At this point I was still kind of on a high from Having Crazy Plans and Pittsburgh (I love this city so! I'd hardly choose it over Boston, but it's fascinating -- trees trees trees! and industry!), so... if I panicked I didn't pay much attention? I don't know. It would have still been incredibly difficult for my family to pick me up -- my mother's car can't make that kind of distance, and Dad was on a Mobile Crisis call, and anyway it's a two hour drive, two hours out of anyone's way to fix a problem that was pretty much entirely my fault for not being prepared. After phoning my mother and talking it out, I eventually decided just to spend the night at the bus station.
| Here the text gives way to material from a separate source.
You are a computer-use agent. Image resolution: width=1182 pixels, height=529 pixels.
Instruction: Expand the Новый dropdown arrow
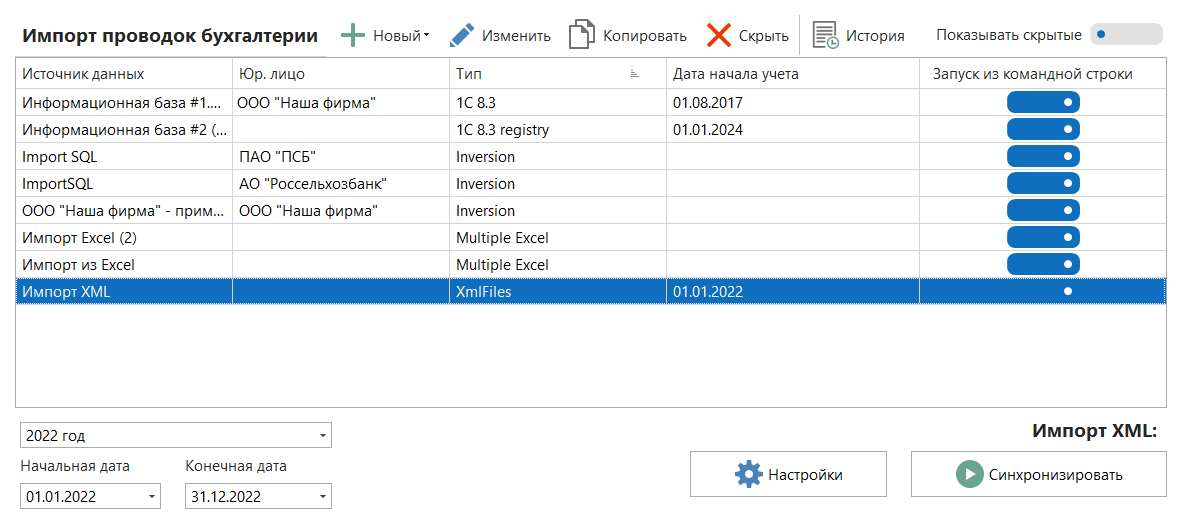pos(427,36)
Well. No terrible traumatic event occured, but I will never do that again. It is best not spoken of. Bus stations are some of the most soul-killing places on earth, and I have this irrational oversensitivity to environment -- it was so ugly, and all of the people in it seemed... aimless and depressing and fairly ghetto (Mum was worried about my safety -- uh, I kind of was too, actually, but there were security guards everywhere) and I just plunged into the most awful depression... it took me several hours after I got home to get it out of my system. Waited for hours and hours, sleeping fitfully and then not sleeping at all, and finally my bus left and Mum picked me up when I arrived in town and we went home THE END.
I spent much of Wednesday and yesterday trying to get my sleeping habits back in shape and mostly failing.
So, yes. Missing my Kyra kind of a lot. It's nice to be home, and the weather's spectacular, but the whole world is better when your best friend is around.
no subject
Date: 2009-05-26 03:01 am (UTC)Between the three cities I mentioned, there was definitely an element of "only poor people use this service", as they were all also linked by a high-speed train network. I particularly noticed it on the Paris-London stretch: on the train you check in at the station and head straight through; on the coach, you have to get yourself and all your belongings off the bus & go through customs twice, with the occasional passenger being taken away by the police never to return.
Not having travelled by coach in the rest of Europe, I can't speak accurately for the whole continent, but - given the extensive train network which, along with plane travel, seems to be the main non-car way people get from country to country - I imagine it's much the same.